C'était déjà une faute, une sottise pour le roi de se rendre à Nice. Il le sentait si bien, que, quand on l'y traîna, il demanda à l'Empereur une chose impossible qui devait rompre tout, non-seulement le Milanais, mais la Franche-Comté. L'Empereur, à l'absurde, répondit par l'absurde, offrant le titre et le revenu de Milan, qui pendant neuf ans seraient confiés au pape, et le roi, tout de suite, eût rendu la Savoie, armé pour l'Empereur contre le Turc et les luthériens. Vains bavardages. Mais Charles-Quint avait déjà ce qu'il voulait. Sa sœur venait le voir, et la nouvelle cour entrait en rapport avec lui. Le pape fit, sinon la paix, au moins une longue trêve de dix ans. Le roi partit, le 19 juin, sans voir l'Empereur.

Il n'en était pas quitte; on ne le laissa pas retourner au Nord. Les influences de famille agirent, Éléonore pour son frère, Marguerite dans l'intérêt de son mari, pour l'arrangement de la Navarre, Montmorency et les cardinaux, le Dauphin pour le roman d'une conquête de l'Angleterre. Tous pour le roi, pour le réconcilier à Dieu et à l'Église, au parti des honnêtes gens.

Les Turcs, souvent bien informés, crurent que non-seulement on lui promettait le Milanais de la part de Charles-Quint, mais qu'abusant de l'affaiblissement de son esprit, on lui disait que l'Empereur prendrait pour lui Constantinople et le ferait empereur d'Orient.

Charles-Quint attendit un mois à Gênes l'effet de tout cela. Il ne lâcha pas prise qu'on ne lui eût de nouveau amené le roi à Aigues-Mortes. Dans ce méchant petit port solitaire, le roi, moins entouré qu'il ne l'eût été en Provence, n'avait là que Montmorency et les princesses. Il n'y eut, aux conférences, que le connétable et le cardinal de Lorraine d'une part, d'autre part Granvelle et Couvos, la reine enfin, lien des deux partis. Que conclut-on? Matériellement, rien que le statu quo; moralement, une chose immense qui allait changer l'Europe, et qu'on peut dire d'un mot, la conversion de François Ier.

L'ami des infidèles, des hérétiques, le renégat et l'apostat, l'homme incertain du moins, mobile, qui disait le matin oui, et non le soir, est fixé désormais, et tel sera jusqu'à la mort. Ce galant, ce rieur, est désormais un bon sujet. C'est le retour de l'Enfant prodigue. La reine et tous en pleurent de joie.

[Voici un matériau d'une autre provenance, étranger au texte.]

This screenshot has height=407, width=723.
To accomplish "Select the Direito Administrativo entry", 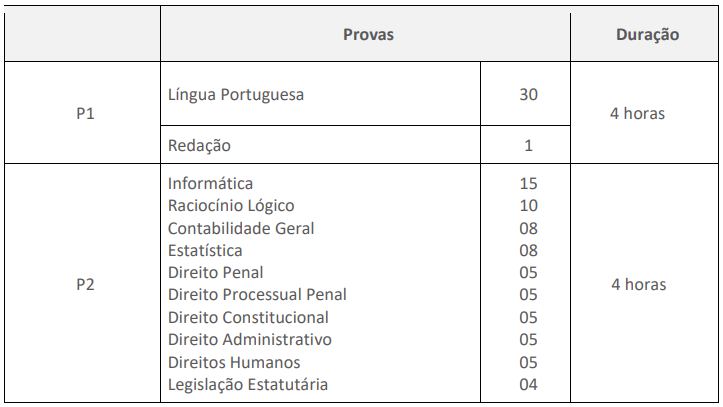I will (x=250, y=339).
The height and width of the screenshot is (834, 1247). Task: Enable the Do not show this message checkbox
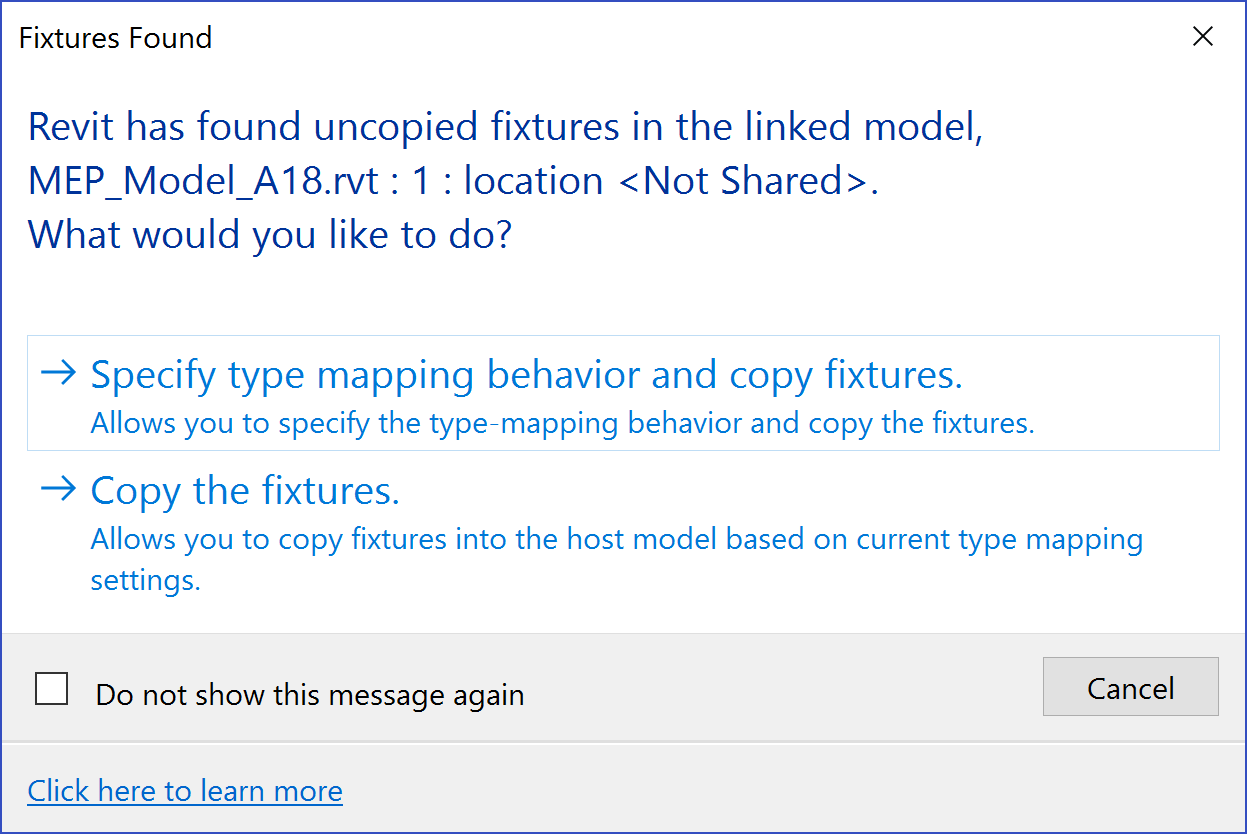52,689
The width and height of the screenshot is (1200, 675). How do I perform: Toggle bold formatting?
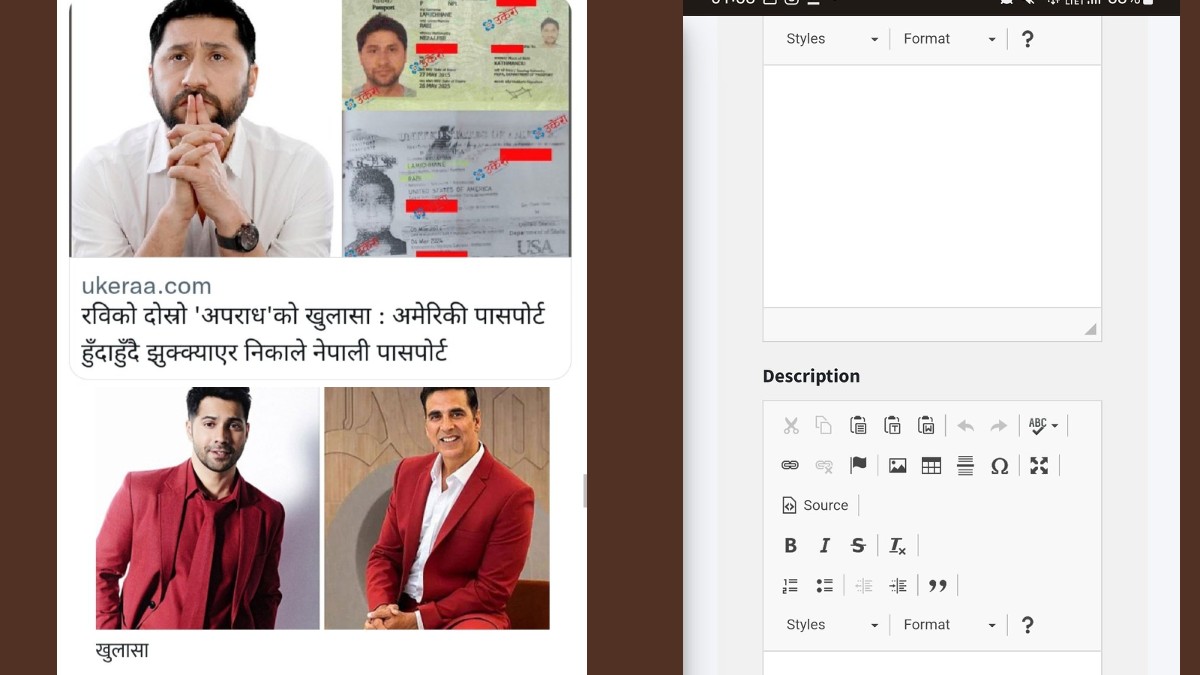click(790, 545)
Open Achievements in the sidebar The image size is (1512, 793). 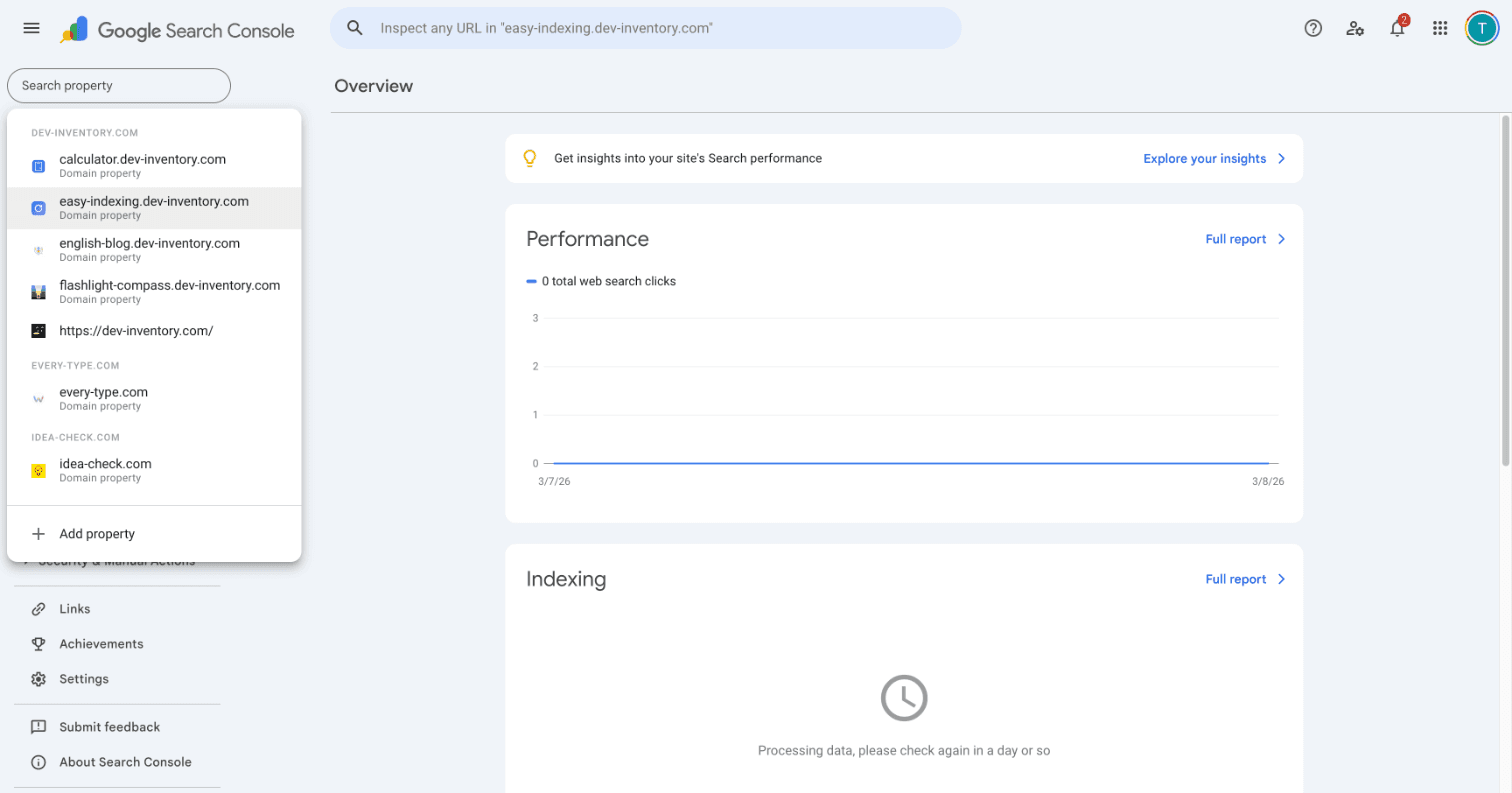[101, 644]
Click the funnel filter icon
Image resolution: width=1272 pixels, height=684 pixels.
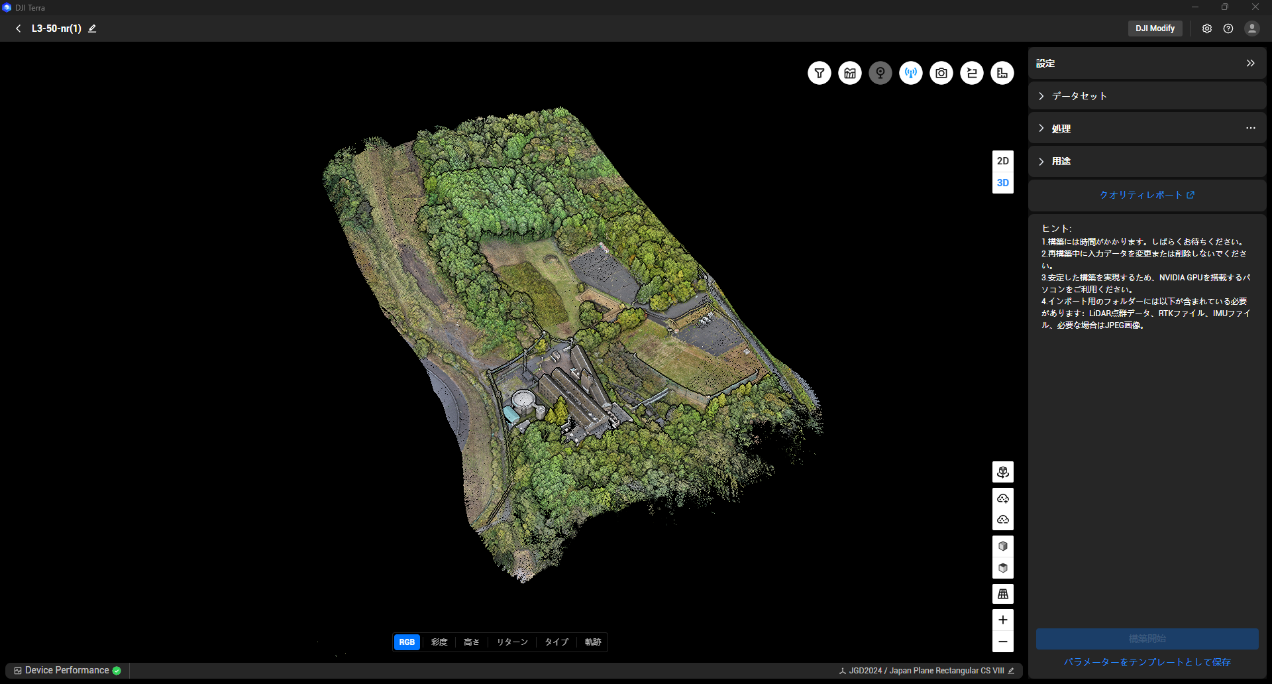click(x=819, y=73)
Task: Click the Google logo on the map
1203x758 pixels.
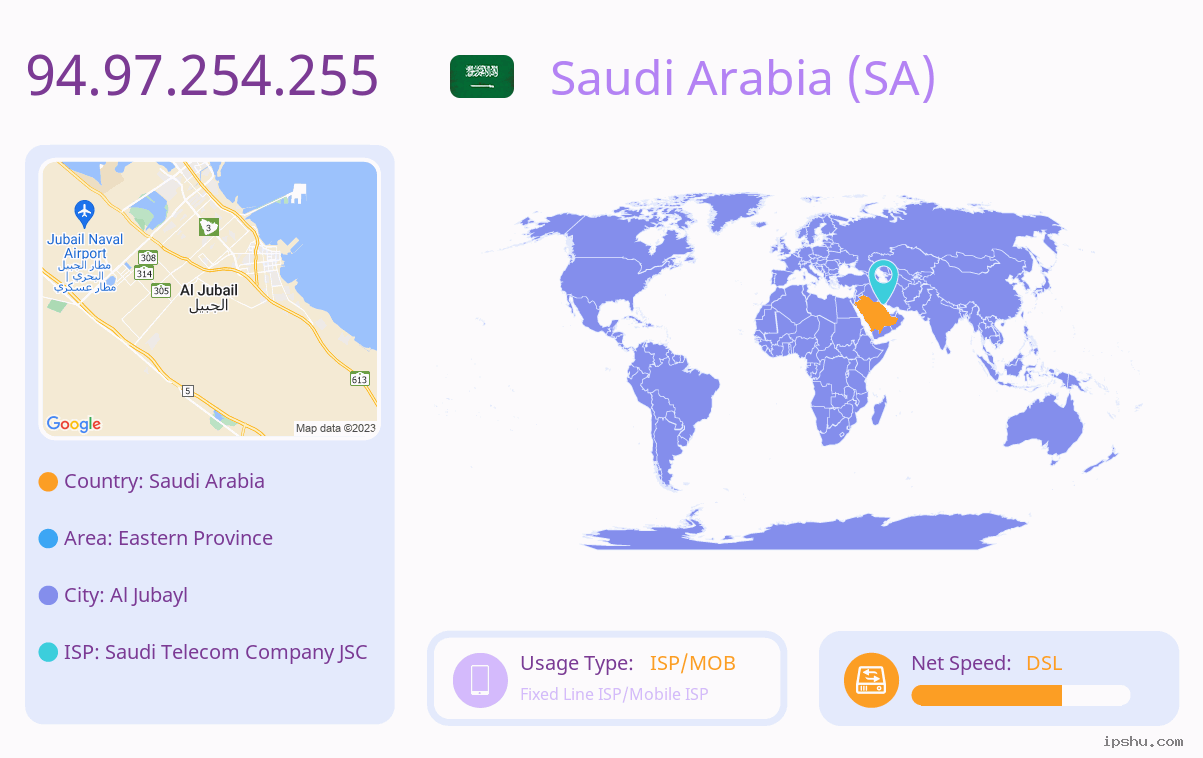Action: [74, 424]
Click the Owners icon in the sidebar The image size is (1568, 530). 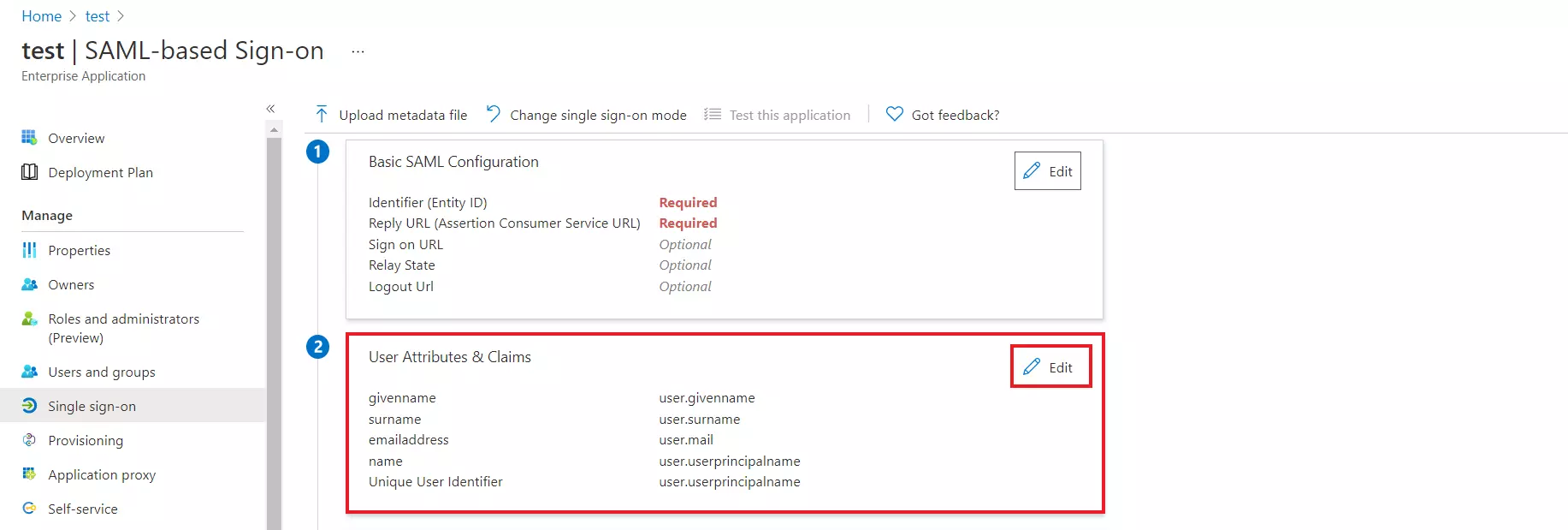[29, 284]
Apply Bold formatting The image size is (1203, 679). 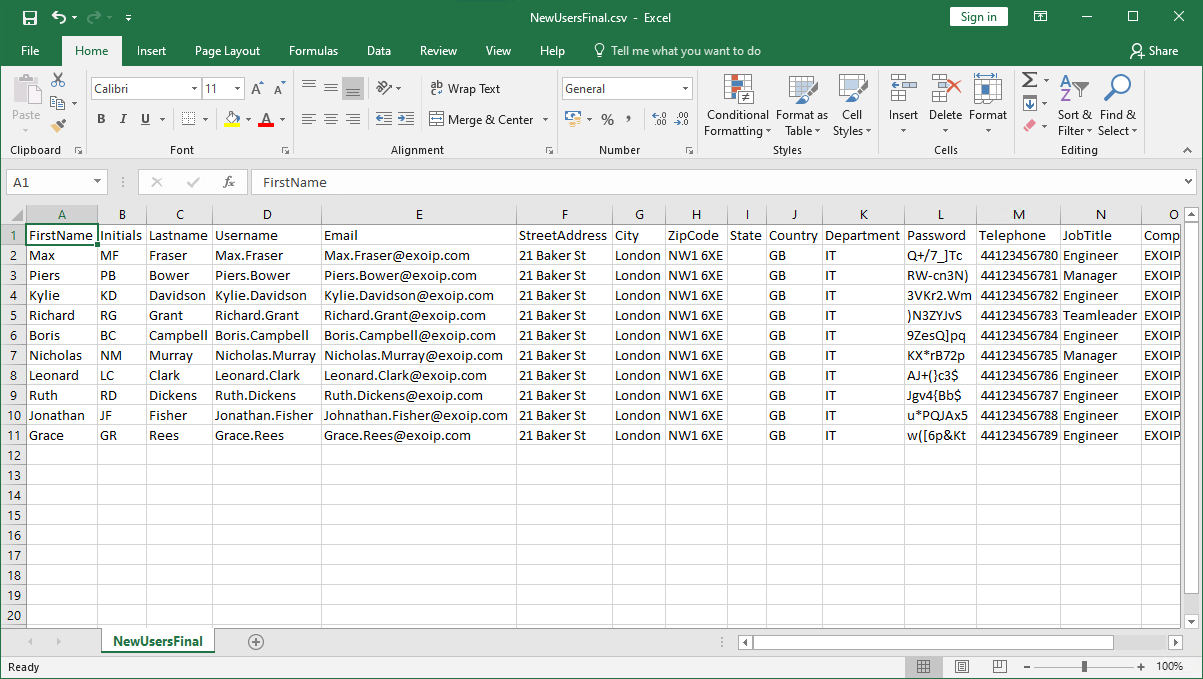click(x=100, y=118)
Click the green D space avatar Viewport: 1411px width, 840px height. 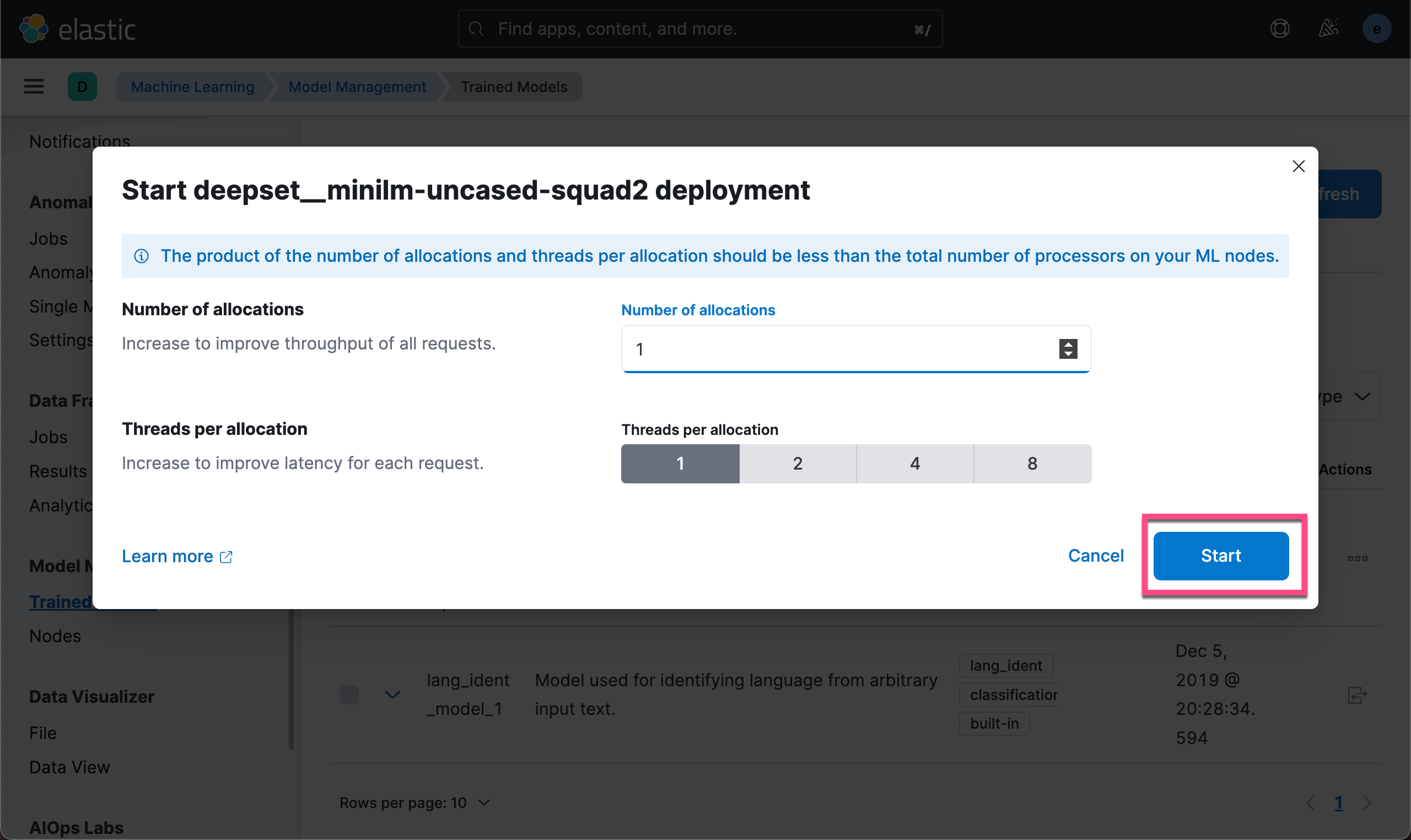tap(82, 87)
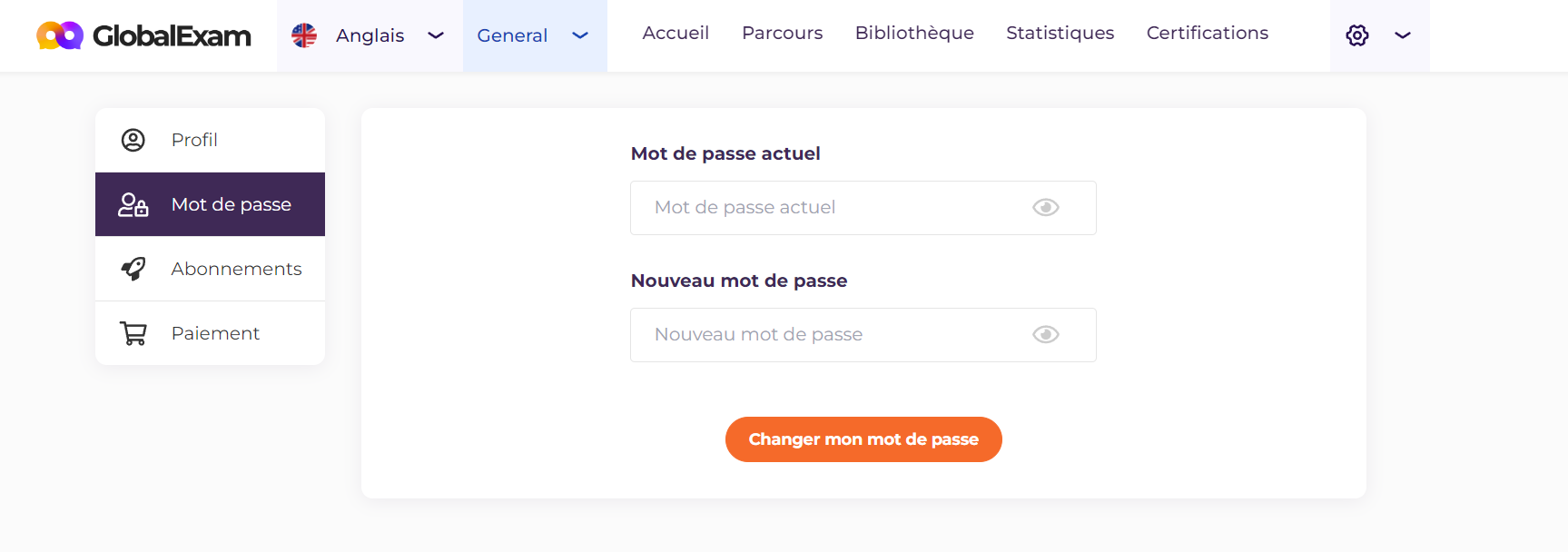Screen dimensions: 1568x552
Task: Click the Mot de passe lock-user icon
Action: (133, 204)
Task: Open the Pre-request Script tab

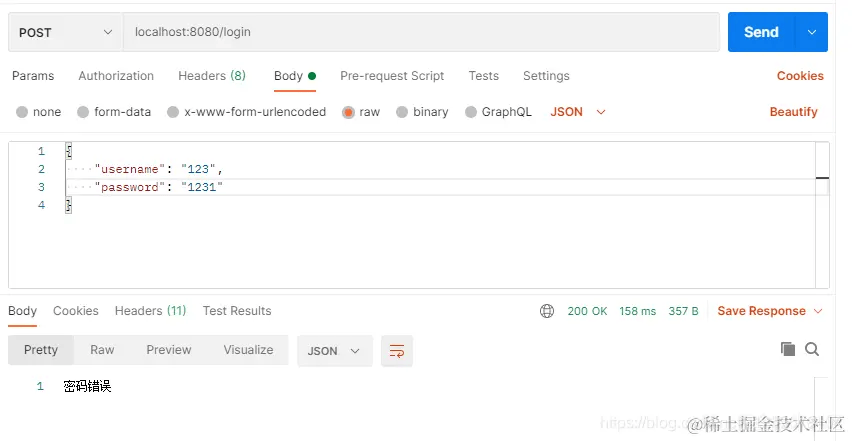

Qui a procuré ce miracle? Un mot de l'Empereur. Ce qu'il a refusé à Nice, il l'accorde à Aigues-Mortes. Il n'offre plus le titre de Milan, mais la possession réelle (Granvelle, II, 335) pour le second fils du roi qui épousera une nièce de Charles-Quint.

Le roi s'engage publiquement à défendre les États de l'Empereur pendant la guerre des Turcs. À quoi secrètement? On le voit par les faits.

Maintenant la France, en Europe, n'a plus d'ami que Charles-Quint, son capital ennemi. Elle s'est isolée. Libre à lui de tenir sa promesse. S'il ne la tenait pas, que ferait-elle? la guerre, mais seule et sans ami, ne pouvant, même par la guerre, sortir de la profonde ornière où elle est entrée pour toujours, et dont ne la tireront pas même cinquante années de guerres de religion.